How to complete this task = Both the line containing "Viewport: 1200px width, 610px height." and the line containing "Instruction: Select bullet item 使用清晰的项目符号或编号" belong to the span. Output exactly that span from the listing below, and nothing outside it.

Provided records =
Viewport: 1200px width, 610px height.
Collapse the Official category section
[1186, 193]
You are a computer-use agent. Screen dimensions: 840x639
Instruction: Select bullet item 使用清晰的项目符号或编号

* * *

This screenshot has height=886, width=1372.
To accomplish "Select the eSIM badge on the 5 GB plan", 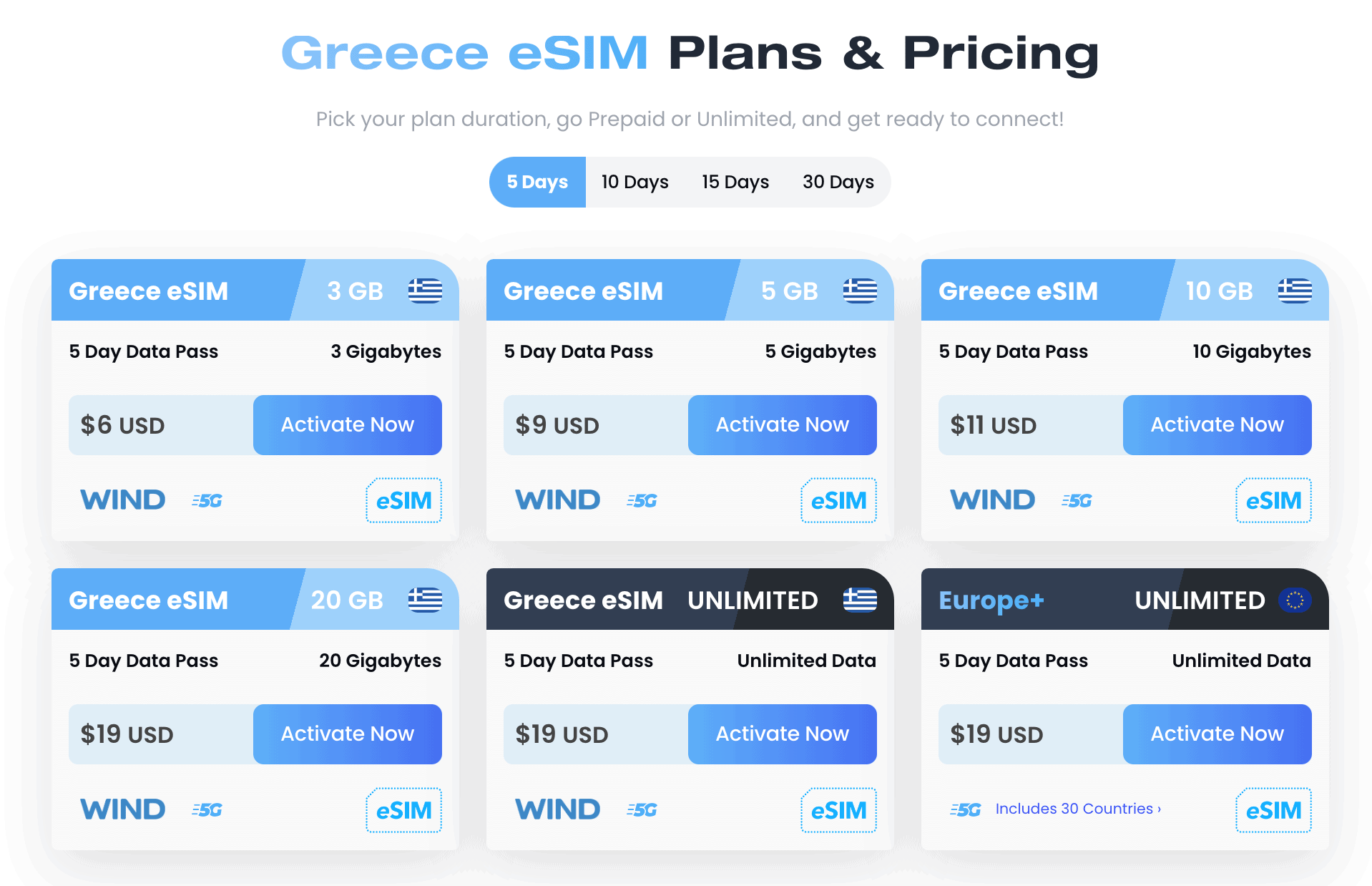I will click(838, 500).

Result =
Viewport: 1200px width, 610px height.
Collapse the Official category section
[1186, 193]
You are a computer-use agent. Screen dimensions: 840x639
Instruction: Select bullet item 使用清晰的项目符号或编号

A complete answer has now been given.